[Start Source text]

How well has OMT done? This column attempts to temper Mario Draghi’s recent plaudits that “it’s really very hard not to state that OMT has been probably the most successful monetary policy measure undertaken in recent times”. Yes, OMT should provide unlimited liquidity to troubled countries, but not at the expense of necessary structural reforms. The ECB should cover Eurozone countries’ current expenditures, but should not pay off all long-term debt holders. That way, capital markets will be disciplined and incentives for implementing economic reforms will be maintained.

Speaking about the Outright Monetary Transactions (OMT) facility during a recent press conference Mario Draghi, ECB President, said that “frankly, when you look at the data, it’s really very hard not to state that OMT has been probably the most successful monetary policy measure undertaken in recent times” (Draghi 2013). It is true that the launch of the OMT facility caused yields on the long-term sovereign debts of Italy and Spain to decline from their previous highs above 7% to around 4.5% now. And, until now at least, the euro has been preserved.

[End Source text]
[Start Source material]

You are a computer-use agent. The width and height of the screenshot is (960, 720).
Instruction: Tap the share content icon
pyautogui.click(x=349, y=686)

[End Source material]
[Start Source material]

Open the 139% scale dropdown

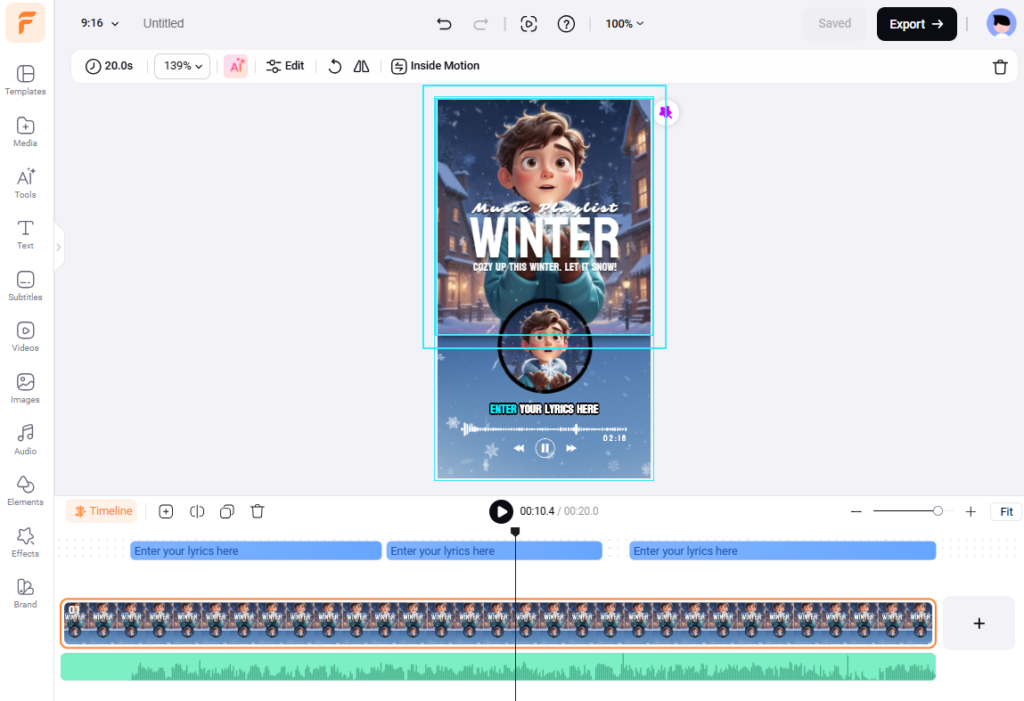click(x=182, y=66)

[End Source material]
[Start Source material]

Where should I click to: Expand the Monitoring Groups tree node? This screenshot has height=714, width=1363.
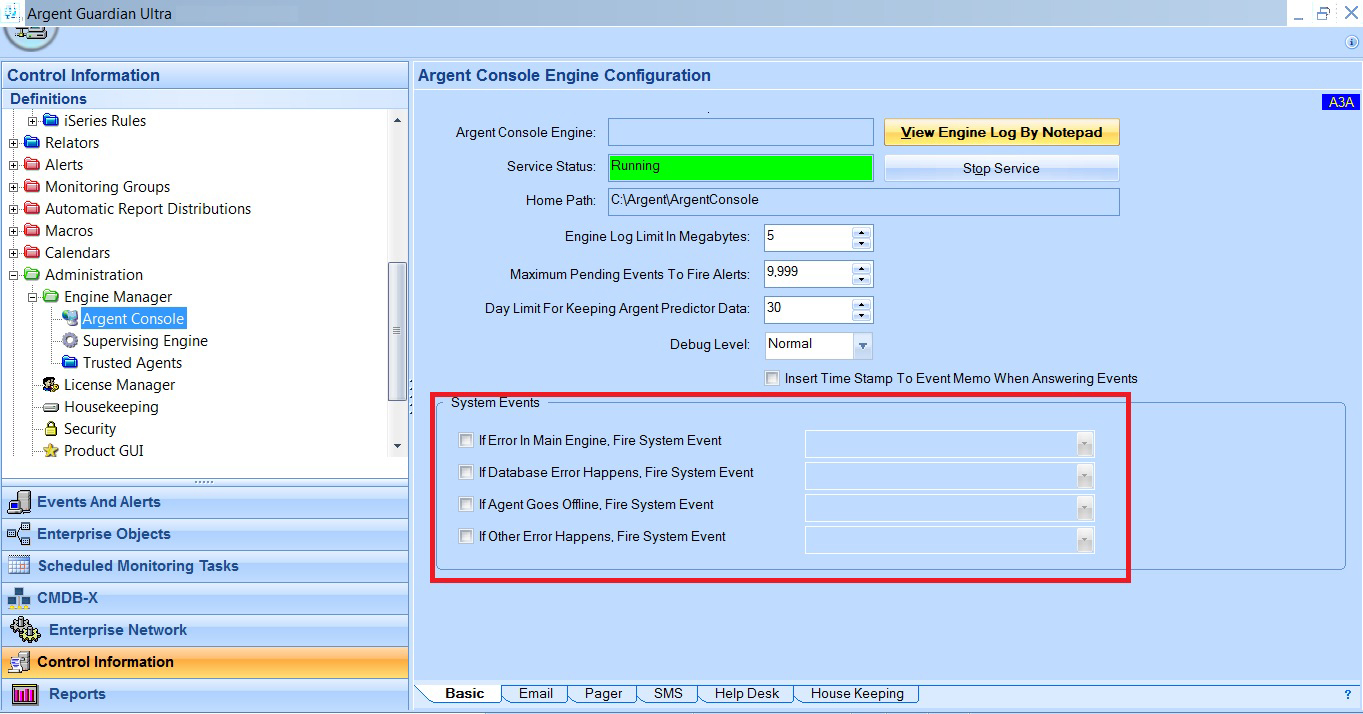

[End Source material]

The tasks:
a: Rewrite the records from the line containing "You are a computer-use" through the line containing "pyautogui.click(x=349, y=686)", with "share content icon" changed to "share button" and everything else left as it is.
b: Extend the text on the ECB's OMT facility, picking up after its final sentence.

Responses per task:
a:
You are a computer-use agent. The width and height of the screenshot is (960, 720).
Instruction: Tap the share button
pyautogui.click(x=349, y=686)

b:
Still, we think that there are reasons to moderate Mr Draghi’s upbeat assessment. Actually, his bold statement last year of “doing whatever it takes to preserve the euro” and the subsequent announcement of the OMT facility may even have worsened the economic outlook and postponed an economic turnaround in several Eurozone countries. The statement alleviated immediate capital-market pressures on peripheral countries, thereby taking away the urgency for these countries to undertake structural economic reforms that are necessary to make their economies more competitive. Without such reforms, economic growth will not restart, and the buildup of sovereign debt will become unsustainable.

The ECB has indicated that – through OMT – it is willing to purchase unlimited quantities of government debt, with maturities between one and three years. Beyond this, the ECB has provided little detail on what the scale and scope of OMT would be in practice.

In our view, the ECB should indeed be willing to provide an unlimited amount of liquidity to troubled Eurozone countries, but only if the purpose is to prevent a shut-down of crucial government and banking sectors. In line with this, the ECB should now stipulate that liquidity, as provided through OMT, is not used to service longer-term debt, with maturities beyond three years. This qualification of the OMT facility ensures that basic solvency risk continues to be borne by private investors and that market discipline through long-term debt yields is restored.

OMT should neither be scrapped nor be limitless

By creating OMT, the ECB has acknowledged that Eurozone governments need a lender of last resort. As discussed by Wyplosz (2012), only the central bank is able to provide sufficient funding quickly enough to deal with a major public-finance contingency that might be caused, for instance, by a banking crisis. In the Eurozone, the European Stability Mechanism – with a maximum lending capacity of €500 billion – cannot be a substitute.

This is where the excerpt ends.